I recognised the voice but pretended not to hear him. I was tempted to ‘hang’ back, but there was no way I would lose face in front of all the others who had heard the threat; the person who uttered the threat was Brian Greatorix I had heard that he had signed professional forms for Castleford Rugby League Club as a prop forward and I was slightly in awe of him. Although he was as tall as I and about my weight he looked, to me, ‘rather hard’. I got on the cage, secretly wishing that he would also manage to get on the same cage, he did not, and he was resigned to the second one.

I was already getting washed when Brian entered the showers; I was hoping he had forgotten the incident but no. He uttered in front of everybody within earshot, “I told you what would happen if you got on the cage before me, you’ve got it to have”. I mumbled something but I didn’t feel too confident to say much. The upshot of it all was that most of the course congregated just outside of the pit premises, a ring of people was formed and the fight began.

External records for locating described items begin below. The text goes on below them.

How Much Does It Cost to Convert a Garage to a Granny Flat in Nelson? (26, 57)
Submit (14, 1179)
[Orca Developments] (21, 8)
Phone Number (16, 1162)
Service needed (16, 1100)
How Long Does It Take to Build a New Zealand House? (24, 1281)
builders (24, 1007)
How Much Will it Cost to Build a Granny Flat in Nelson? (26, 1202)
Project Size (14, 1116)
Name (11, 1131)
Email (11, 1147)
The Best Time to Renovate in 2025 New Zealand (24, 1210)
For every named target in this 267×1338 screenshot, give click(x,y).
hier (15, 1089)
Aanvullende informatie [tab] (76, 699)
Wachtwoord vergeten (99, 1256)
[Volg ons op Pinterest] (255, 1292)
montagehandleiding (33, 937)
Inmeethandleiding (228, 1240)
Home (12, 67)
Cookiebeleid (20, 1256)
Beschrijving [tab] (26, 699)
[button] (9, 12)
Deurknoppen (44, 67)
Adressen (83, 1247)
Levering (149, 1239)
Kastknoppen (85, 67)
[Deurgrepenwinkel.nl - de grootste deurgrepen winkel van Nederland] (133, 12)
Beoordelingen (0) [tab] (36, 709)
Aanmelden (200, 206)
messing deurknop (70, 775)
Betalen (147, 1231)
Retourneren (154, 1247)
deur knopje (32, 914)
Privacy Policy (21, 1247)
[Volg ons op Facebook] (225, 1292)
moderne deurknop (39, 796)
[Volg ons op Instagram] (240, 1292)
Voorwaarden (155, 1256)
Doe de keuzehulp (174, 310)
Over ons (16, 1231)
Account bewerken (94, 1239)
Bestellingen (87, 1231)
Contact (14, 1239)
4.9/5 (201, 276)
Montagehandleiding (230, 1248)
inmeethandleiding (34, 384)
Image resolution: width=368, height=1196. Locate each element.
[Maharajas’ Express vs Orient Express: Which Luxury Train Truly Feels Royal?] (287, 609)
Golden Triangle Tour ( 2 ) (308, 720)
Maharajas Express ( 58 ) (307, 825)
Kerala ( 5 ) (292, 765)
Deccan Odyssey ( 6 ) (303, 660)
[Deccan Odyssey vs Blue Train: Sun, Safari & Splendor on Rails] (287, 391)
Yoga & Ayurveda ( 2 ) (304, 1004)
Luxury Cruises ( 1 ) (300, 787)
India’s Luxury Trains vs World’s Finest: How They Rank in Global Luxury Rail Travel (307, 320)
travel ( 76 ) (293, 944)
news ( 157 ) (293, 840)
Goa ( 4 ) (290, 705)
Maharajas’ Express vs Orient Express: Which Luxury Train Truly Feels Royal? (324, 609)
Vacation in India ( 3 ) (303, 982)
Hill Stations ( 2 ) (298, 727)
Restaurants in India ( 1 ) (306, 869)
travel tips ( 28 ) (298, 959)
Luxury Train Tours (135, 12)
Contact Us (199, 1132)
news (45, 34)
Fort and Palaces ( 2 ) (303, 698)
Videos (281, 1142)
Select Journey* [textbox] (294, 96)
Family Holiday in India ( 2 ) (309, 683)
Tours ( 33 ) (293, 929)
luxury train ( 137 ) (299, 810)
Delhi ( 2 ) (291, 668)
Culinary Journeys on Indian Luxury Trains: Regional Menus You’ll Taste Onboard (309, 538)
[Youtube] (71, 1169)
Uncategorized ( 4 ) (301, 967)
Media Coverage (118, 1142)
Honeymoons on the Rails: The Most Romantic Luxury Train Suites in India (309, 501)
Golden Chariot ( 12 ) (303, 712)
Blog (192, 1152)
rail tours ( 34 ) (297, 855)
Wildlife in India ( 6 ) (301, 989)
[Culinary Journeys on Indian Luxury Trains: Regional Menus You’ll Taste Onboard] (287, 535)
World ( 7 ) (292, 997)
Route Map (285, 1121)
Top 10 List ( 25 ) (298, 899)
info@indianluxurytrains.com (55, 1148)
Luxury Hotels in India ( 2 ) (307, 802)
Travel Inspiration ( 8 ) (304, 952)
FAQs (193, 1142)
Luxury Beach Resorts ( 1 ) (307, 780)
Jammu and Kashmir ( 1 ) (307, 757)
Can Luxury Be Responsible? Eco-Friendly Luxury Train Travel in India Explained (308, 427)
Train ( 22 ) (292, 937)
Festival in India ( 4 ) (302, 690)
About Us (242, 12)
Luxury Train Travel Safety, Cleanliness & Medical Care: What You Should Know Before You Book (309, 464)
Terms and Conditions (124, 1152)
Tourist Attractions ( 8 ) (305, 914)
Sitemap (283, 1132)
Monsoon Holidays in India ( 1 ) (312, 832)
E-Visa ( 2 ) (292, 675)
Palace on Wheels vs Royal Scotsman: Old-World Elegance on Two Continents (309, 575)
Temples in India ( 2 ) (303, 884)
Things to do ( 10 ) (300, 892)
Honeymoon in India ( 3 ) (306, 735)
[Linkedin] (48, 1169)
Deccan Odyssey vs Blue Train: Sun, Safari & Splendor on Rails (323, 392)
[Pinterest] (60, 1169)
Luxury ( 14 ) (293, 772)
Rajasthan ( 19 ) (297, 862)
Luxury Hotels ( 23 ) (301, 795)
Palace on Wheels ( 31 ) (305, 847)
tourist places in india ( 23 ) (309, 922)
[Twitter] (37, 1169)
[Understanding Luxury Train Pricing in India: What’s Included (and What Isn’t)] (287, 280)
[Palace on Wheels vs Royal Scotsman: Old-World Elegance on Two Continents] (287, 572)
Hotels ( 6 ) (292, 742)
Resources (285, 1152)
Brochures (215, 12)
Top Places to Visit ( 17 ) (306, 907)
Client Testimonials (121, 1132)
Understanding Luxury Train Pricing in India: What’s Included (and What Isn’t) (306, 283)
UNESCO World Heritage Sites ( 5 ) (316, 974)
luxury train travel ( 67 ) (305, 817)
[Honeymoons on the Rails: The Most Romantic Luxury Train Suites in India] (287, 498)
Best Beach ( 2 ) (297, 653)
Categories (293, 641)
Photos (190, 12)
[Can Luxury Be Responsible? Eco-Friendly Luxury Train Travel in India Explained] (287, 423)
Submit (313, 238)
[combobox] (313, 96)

I tried boxing him and because he obviously had some boxing experience I didn’t feel very successful. He must have tried the same thing with the same result that in the end we both stood toe to toe slugging at each other. My blows on him were full blooded and on target, but his also were the same on me. My punches did not seem to be having any effect on him but his were on me. We seemed to be ‘at it’ for ages when we both seemed to step back before a further onslaught. As we stood back he said something to the effect “You’ve obviously done some of this before”, meaning fighting, I immediately recognised this as, and he was willing to talk.

My answer was “So have you, do you still want to carry on?”

“Call it a draw then,” he offered. I was more than thankful to call it off. My answer was an immediate, “Yes”. I had just had the hardest fight of my life, inside the ring or out and I was relieved to get out of it evens.

The surrounding spectators broke out into spontaneous clapping which in itself was unusual; at least they had enjoyed it. With that we both shook hands and went our separate ways, there was no animosity felt or given. Throughout the rest of our training we had a new found respect for each other. We both bore our black eyes and facial bruises with a little pride for most of the following week.

I grew to like Brian when I got to know him. We became quite good friends. He sometimes joined our group of mates during our evening weekend jaunts round Wakefield.